The goal is to take research to the commercial stage, producing healthy, long-chain omega-3 oils for the human food market but, more particularly for the lucrative aquaculture industry.
The research partners were looking at ways to incorporate omega-3 enriched canola oil into fish feed.
CSIRO Food Future Flagship director Bruce Lee said the organisation had been working on the project since the early 1990s.
Dr Lee said scientists had shown they could produce the nutritionally important omega-3 oils in canola using genetic modification techniques. But now they want to work on optimising the ratio and amounts of the desired long chain omega-3 fatty acids in canola plus develop commercial varieties by 2016.

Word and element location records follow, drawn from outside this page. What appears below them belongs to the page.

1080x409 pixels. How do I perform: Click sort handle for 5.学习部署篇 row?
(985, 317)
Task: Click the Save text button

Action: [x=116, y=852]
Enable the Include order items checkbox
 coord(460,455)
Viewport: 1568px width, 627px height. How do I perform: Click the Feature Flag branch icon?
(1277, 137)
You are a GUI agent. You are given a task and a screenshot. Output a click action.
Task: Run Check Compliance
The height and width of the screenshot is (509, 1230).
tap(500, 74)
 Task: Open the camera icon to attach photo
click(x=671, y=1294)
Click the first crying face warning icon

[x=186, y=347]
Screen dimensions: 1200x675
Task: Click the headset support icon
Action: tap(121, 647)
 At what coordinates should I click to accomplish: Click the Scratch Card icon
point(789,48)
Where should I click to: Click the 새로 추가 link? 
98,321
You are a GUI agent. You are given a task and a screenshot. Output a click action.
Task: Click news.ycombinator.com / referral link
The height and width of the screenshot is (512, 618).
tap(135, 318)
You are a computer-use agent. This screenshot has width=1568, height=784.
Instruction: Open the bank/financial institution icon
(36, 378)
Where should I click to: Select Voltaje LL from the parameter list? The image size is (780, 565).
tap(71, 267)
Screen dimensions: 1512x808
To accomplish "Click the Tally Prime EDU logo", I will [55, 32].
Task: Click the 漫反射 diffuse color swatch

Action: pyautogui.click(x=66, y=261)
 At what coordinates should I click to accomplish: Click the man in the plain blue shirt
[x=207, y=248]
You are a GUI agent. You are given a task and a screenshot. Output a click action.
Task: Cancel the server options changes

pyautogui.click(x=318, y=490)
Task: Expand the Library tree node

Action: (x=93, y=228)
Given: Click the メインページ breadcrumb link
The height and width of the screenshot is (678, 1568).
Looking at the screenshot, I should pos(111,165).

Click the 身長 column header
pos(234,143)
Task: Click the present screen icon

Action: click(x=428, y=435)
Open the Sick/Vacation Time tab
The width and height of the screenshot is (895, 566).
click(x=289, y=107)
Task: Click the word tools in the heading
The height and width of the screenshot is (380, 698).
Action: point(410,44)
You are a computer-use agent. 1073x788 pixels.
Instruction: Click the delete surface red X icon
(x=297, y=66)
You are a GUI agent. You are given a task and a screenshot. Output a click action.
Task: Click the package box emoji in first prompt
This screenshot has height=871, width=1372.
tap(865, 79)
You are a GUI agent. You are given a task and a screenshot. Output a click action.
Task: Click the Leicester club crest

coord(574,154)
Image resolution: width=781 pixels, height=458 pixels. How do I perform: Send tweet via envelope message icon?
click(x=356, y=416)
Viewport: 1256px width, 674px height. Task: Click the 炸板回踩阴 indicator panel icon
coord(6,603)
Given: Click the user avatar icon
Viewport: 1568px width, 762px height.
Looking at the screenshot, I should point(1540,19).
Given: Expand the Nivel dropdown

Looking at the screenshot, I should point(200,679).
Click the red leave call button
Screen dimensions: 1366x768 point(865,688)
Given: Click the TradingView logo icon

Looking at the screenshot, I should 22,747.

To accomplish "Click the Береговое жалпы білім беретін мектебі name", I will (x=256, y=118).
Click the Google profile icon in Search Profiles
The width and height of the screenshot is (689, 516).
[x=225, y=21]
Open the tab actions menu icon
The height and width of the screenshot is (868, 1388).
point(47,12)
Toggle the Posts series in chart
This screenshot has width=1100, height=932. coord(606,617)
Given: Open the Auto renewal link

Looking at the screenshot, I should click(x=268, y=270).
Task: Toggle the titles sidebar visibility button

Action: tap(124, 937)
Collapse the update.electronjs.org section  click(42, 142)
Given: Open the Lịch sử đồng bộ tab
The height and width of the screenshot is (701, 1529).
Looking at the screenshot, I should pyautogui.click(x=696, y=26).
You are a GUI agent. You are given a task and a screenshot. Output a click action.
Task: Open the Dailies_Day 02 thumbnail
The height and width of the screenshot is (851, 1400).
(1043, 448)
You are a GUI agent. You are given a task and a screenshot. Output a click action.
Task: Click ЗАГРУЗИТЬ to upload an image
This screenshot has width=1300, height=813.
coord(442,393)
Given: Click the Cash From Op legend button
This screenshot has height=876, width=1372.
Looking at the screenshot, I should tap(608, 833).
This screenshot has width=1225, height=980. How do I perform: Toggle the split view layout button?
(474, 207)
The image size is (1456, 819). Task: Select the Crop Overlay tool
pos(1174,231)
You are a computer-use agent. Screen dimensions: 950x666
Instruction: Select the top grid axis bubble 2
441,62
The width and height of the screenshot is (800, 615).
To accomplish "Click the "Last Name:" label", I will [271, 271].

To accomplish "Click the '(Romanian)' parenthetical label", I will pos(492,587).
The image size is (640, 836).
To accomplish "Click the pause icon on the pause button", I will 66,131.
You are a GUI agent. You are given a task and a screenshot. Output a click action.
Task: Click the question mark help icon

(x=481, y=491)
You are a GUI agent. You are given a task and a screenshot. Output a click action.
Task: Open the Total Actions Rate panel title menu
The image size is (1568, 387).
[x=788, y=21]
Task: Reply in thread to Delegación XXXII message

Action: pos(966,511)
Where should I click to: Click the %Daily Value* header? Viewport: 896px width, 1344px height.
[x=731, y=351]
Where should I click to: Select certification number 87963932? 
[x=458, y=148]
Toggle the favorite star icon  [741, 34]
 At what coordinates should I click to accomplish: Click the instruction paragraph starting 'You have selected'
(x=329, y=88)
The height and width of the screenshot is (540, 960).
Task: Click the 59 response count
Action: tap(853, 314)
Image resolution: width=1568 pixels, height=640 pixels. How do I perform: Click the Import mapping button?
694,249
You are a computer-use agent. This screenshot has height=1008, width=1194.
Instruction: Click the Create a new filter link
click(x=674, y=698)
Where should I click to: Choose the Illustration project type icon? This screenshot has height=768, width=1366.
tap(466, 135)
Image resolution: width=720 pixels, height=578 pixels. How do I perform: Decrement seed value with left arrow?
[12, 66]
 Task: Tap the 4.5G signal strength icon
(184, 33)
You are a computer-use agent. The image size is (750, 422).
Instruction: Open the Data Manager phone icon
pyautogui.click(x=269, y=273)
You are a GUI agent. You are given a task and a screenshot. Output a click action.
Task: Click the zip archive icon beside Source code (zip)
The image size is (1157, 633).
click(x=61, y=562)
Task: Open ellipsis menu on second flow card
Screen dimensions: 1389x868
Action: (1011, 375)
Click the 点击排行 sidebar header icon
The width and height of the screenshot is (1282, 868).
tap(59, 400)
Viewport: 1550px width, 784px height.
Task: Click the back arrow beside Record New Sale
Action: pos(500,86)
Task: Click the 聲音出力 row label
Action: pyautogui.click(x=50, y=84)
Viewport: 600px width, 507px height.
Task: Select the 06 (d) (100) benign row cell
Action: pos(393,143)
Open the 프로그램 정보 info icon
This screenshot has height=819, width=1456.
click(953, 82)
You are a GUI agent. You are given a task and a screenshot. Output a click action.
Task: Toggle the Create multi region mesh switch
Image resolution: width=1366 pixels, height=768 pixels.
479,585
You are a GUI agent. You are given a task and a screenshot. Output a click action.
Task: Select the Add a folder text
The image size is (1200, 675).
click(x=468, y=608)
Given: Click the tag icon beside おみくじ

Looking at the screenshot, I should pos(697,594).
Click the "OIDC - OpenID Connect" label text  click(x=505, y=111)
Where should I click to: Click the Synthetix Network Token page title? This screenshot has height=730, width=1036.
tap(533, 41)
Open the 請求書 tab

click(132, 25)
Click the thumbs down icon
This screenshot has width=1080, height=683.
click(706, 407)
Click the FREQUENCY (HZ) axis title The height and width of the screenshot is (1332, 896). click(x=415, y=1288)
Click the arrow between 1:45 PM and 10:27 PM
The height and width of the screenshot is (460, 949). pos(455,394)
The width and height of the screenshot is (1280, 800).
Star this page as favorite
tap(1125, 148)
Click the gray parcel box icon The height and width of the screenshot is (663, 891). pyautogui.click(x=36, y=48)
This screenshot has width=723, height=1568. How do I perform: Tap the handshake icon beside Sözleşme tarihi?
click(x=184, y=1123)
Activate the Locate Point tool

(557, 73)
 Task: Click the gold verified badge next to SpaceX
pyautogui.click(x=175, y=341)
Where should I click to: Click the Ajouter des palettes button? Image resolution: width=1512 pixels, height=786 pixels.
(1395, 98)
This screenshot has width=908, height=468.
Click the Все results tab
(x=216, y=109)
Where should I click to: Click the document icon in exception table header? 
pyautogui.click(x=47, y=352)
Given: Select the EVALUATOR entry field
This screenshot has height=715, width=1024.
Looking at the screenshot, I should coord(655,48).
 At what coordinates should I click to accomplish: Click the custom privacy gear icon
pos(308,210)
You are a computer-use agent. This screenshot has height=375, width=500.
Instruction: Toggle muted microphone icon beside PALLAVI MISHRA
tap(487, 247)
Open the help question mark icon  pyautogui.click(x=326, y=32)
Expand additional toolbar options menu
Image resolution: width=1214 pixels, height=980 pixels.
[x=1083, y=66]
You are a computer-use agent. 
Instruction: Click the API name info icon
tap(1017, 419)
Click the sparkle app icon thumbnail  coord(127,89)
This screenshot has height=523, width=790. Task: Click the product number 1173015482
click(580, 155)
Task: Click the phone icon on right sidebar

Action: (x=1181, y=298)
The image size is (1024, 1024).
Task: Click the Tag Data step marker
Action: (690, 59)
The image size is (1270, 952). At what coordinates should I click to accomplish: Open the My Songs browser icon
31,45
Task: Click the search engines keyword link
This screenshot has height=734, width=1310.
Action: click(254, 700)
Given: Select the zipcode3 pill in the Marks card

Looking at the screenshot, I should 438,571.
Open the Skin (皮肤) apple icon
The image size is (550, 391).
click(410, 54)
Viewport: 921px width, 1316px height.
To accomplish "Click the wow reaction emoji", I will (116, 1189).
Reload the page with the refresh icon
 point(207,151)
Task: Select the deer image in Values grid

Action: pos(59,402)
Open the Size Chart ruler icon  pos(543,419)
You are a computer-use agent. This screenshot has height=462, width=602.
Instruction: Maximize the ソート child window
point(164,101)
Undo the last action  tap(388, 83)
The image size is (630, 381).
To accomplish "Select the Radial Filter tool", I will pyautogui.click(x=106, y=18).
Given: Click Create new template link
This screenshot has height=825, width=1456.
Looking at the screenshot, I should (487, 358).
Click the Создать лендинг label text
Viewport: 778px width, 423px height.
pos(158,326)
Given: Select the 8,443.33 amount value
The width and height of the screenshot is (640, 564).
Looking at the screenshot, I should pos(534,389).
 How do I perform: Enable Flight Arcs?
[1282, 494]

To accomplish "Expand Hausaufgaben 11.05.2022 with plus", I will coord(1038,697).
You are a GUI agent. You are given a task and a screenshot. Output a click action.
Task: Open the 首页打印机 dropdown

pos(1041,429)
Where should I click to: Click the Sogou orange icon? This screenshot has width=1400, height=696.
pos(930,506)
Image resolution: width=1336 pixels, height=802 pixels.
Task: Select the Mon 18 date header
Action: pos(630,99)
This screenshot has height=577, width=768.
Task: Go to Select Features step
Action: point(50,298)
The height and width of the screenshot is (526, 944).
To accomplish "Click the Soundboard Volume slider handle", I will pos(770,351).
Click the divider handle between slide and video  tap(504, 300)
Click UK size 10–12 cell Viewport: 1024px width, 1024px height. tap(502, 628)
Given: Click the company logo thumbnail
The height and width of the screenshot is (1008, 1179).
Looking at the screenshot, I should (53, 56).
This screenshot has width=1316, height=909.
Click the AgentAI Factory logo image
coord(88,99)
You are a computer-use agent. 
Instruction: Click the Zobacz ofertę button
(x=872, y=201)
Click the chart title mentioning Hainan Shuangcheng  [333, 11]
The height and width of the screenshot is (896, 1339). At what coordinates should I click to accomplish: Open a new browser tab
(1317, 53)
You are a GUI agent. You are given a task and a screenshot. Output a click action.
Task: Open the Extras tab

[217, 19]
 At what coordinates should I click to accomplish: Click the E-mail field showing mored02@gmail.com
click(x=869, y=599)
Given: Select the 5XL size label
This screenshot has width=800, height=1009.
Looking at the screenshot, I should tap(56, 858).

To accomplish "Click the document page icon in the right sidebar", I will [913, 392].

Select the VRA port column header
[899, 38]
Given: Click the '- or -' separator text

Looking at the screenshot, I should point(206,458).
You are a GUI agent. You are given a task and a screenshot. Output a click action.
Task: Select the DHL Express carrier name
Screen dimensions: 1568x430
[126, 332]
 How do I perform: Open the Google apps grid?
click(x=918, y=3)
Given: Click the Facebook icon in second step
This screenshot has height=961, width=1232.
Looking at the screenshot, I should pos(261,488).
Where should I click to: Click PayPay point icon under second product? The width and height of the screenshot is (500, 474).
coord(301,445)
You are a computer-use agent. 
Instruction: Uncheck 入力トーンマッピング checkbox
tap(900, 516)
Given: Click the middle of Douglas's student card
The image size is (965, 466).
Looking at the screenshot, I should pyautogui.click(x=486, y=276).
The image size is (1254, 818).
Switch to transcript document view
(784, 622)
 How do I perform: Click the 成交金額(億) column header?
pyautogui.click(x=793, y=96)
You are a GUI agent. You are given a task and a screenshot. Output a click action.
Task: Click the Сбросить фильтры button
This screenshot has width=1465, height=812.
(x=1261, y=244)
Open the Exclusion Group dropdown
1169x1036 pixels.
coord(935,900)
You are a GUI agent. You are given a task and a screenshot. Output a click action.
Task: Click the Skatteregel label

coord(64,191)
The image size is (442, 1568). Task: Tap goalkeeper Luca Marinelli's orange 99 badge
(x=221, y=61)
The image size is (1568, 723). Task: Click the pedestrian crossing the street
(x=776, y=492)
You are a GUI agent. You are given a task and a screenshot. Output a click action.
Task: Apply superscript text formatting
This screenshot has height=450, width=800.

The fatty acids, such as eicosapentaenoic acid and docosahexaenoic acid, help prevent some diseases. These are normally found in microalgae, which end up in the food chain through wild fish eating the microalgae. But according to CSIRO the world’s wild fish stocks are insufficient to provide enough omega-3 oils to sustain the world’s human population
"This project is creating a new industry in Australia," Dr Lee said. "Farmers would be paid premiums for growing the canola. We think we can convert a considerable amount of the Australian canola crop to these premium varieties."
The project is being led by Surinder Singh, of the CSIRO's Division of Plant Industry.The GRDC is providing funding for the project and Nuseed the oilseed breeding expertise. Nuseed has the option to license the intellectual property to companies overseas.